List the variables you will measure and how they relate to the decision.

  • Treatment/option variable: which option each unit receives (A or B).
  • Outcome variable: what you measure (converted: yes/no).
  • Context variables (potential confounders): device type, region, day of week, customer segment.

Be explicit about variable type because it affects summaries and comparisons:

  • Categorical: A/B, region, yes/no.
  • Numeric: time, cost, rating.

Step 3 — Collect or access data (with a plan)

To compare A vs B fairly, aim for data where the only systematic difference is the option itself.

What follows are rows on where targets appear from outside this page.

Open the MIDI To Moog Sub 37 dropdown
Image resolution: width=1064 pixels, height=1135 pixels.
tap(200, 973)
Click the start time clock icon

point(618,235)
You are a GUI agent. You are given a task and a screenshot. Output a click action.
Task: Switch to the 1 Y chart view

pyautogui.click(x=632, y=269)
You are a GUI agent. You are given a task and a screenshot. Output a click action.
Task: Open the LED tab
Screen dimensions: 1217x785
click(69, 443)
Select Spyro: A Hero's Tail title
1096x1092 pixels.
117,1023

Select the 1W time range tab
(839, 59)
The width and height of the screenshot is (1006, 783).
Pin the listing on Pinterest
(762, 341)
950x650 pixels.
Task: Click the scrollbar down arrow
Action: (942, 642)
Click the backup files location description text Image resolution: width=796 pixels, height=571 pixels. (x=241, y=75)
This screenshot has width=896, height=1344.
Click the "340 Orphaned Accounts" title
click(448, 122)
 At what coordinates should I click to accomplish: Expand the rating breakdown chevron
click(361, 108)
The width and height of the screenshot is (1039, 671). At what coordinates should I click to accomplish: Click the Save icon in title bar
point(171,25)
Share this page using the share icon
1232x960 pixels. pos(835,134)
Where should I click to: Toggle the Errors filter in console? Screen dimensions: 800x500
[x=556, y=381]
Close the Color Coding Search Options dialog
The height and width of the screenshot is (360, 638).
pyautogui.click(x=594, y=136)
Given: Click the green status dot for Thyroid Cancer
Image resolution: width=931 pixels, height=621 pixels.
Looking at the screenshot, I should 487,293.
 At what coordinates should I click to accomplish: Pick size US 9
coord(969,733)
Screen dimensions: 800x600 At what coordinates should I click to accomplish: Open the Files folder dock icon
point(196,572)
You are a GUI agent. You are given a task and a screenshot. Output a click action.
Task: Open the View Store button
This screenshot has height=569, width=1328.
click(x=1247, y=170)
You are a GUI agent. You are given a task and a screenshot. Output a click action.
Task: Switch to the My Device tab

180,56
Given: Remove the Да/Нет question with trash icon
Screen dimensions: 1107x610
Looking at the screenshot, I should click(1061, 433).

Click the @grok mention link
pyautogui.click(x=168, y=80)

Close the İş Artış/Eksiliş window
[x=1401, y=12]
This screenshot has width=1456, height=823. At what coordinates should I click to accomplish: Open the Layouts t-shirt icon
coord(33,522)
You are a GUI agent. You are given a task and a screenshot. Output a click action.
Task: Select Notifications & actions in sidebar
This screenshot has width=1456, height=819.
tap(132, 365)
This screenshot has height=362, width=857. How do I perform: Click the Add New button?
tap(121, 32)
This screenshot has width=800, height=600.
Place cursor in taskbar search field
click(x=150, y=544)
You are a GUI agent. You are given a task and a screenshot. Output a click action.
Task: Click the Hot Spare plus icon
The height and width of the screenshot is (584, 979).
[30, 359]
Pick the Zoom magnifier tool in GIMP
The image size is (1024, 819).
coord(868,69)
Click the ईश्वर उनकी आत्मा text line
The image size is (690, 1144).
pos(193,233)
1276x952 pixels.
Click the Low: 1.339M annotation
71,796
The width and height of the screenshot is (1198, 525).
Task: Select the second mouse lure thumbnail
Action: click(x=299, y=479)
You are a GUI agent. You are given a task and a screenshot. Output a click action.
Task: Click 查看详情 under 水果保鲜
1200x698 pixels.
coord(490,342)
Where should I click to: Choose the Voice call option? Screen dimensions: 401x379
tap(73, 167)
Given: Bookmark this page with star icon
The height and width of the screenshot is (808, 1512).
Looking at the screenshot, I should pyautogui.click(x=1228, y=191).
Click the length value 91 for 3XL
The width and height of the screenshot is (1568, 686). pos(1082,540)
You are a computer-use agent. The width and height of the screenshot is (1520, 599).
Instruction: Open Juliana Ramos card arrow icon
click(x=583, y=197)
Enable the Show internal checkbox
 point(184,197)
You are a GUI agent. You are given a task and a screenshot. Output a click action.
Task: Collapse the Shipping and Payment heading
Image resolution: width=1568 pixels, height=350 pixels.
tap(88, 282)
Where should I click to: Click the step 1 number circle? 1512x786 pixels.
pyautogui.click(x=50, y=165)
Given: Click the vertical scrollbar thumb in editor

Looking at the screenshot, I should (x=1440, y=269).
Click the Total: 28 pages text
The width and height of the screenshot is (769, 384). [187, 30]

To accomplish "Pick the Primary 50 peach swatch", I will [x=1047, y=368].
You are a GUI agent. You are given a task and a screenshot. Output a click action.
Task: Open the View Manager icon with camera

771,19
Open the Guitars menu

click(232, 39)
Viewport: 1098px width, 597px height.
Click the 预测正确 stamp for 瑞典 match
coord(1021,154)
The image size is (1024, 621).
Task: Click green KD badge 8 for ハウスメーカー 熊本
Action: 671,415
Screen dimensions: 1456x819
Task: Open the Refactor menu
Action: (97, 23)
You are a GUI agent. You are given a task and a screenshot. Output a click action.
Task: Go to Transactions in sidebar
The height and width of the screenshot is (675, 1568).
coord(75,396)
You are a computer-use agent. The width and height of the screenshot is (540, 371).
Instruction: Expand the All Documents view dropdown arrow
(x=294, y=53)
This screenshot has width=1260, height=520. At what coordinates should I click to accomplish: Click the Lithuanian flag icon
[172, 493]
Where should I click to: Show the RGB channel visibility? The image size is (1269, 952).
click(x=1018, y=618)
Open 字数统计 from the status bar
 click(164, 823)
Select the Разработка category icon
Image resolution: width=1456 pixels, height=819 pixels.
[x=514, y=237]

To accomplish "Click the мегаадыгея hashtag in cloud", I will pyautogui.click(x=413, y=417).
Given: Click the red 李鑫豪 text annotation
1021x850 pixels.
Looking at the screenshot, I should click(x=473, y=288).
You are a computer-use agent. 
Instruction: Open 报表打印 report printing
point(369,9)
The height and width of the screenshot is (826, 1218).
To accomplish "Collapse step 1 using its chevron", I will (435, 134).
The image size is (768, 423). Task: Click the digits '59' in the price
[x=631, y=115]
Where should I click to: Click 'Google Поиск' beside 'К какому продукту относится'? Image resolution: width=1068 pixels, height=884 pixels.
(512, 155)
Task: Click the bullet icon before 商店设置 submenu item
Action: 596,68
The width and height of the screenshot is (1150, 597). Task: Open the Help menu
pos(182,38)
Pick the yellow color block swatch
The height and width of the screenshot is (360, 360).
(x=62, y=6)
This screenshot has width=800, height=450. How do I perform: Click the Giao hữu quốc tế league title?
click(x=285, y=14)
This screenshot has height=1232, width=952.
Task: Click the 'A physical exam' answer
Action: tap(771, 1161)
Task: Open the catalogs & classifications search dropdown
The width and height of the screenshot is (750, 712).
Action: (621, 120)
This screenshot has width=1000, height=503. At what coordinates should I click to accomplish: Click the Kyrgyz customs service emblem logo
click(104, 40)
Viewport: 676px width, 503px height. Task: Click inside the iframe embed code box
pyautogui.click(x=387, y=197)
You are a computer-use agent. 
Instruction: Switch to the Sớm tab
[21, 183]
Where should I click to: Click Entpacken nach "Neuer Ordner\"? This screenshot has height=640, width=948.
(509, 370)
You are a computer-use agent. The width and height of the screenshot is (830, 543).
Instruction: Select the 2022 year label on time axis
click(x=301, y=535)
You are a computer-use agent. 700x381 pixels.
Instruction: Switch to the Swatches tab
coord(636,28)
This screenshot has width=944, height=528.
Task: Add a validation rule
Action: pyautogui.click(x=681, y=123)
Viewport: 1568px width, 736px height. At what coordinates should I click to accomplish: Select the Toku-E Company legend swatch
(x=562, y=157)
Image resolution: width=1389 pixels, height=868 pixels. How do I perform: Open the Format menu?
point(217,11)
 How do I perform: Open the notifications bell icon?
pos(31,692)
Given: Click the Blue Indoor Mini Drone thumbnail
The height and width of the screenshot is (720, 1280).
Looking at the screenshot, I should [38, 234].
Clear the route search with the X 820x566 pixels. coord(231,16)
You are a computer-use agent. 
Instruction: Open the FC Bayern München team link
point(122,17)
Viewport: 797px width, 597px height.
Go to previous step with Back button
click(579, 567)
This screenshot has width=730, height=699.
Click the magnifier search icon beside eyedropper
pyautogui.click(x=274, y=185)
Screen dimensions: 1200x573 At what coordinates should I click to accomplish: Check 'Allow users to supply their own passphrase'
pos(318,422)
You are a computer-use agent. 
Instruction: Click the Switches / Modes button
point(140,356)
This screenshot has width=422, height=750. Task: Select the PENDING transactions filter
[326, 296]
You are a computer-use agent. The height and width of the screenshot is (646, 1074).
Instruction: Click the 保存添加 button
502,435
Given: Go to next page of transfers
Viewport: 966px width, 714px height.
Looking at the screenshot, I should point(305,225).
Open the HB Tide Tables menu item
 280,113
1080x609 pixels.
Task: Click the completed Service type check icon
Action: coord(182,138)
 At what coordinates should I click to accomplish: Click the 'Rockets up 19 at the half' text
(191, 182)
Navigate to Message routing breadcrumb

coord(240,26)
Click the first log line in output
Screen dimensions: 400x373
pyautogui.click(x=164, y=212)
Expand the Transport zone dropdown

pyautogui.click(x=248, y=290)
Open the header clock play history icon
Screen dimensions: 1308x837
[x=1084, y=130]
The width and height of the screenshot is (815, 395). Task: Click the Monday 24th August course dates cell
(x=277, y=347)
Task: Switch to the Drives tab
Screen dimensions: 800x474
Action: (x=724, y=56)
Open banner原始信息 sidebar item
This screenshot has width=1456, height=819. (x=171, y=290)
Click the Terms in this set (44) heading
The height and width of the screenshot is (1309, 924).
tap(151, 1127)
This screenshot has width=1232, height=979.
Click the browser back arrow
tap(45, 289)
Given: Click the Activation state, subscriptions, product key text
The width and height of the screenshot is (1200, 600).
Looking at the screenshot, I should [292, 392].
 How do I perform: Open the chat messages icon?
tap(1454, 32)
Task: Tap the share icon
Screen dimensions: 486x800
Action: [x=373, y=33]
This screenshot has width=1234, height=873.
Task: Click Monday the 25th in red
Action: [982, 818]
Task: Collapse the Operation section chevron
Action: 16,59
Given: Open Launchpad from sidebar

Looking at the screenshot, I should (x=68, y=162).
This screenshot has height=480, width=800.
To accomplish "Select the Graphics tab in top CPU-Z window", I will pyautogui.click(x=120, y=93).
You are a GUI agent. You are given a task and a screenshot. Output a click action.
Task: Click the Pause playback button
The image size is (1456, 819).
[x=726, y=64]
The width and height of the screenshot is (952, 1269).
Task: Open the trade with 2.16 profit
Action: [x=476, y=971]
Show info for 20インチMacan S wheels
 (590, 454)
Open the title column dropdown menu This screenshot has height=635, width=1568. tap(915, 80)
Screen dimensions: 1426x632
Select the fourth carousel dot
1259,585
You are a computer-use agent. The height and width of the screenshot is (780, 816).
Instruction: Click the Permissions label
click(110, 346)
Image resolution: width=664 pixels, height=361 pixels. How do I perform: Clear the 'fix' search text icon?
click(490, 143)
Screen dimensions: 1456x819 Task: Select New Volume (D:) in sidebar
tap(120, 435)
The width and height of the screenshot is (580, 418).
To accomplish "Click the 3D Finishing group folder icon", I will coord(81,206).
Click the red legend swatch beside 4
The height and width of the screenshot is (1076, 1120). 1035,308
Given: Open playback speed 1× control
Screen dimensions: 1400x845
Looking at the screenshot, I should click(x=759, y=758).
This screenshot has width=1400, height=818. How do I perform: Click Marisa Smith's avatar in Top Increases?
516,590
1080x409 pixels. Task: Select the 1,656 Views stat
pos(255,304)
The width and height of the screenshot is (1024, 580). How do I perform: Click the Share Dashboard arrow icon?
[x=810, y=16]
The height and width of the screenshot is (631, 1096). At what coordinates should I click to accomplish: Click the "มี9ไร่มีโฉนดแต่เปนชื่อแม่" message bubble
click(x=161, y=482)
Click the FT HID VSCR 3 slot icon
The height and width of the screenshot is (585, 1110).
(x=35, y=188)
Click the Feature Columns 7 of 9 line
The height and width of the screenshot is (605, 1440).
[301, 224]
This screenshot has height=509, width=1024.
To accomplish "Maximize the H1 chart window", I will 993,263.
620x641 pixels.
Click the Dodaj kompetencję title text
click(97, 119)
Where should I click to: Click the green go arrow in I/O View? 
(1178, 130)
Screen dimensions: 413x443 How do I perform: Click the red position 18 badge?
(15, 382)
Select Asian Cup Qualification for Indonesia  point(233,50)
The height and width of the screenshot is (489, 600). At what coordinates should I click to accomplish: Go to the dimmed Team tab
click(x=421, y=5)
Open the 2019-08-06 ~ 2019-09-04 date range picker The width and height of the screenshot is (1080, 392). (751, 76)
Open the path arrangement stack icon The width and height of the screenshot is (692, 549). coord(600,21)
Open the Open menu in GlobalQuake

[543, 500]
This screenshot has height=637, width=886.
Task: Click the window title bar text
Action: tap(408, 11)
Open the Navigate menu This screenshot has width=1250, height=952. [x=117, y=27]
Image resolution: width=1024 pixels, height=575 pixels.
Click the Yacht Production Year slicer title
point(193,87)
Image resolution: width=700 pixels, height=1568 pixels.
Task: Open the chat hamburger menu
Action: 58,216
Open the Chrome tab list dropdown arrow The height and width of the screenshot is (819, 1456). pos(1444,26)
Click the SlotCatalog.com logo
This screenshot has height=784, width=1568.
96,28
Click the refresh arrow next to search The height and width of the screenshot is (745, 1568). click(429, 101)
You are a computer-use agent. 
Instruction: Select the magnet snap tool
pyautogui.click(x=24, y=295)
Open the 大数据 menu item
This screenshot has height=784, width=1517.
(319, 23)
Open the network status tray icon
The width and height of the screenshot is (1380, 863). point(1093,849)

  • Prefer random assignment when possible (A/B test). Randomization helps balance context variables on average.
  • If observational (no random assignment), record key context variables so you can check comparability and interpret results cautiously.
  • Define inclusion rules: who counts as “new subscriber,” what time window, how to handle duplicates.
  • Define measurement rules: what counts as a conversion, how long after exposure you measure it.

Data structure example:

user_idoptionconverteddevicesignup_date
101A1mobile2026-01-02
102B0desktop2026-01-02

Step 4 — Summarize evidence (separate signal from noise)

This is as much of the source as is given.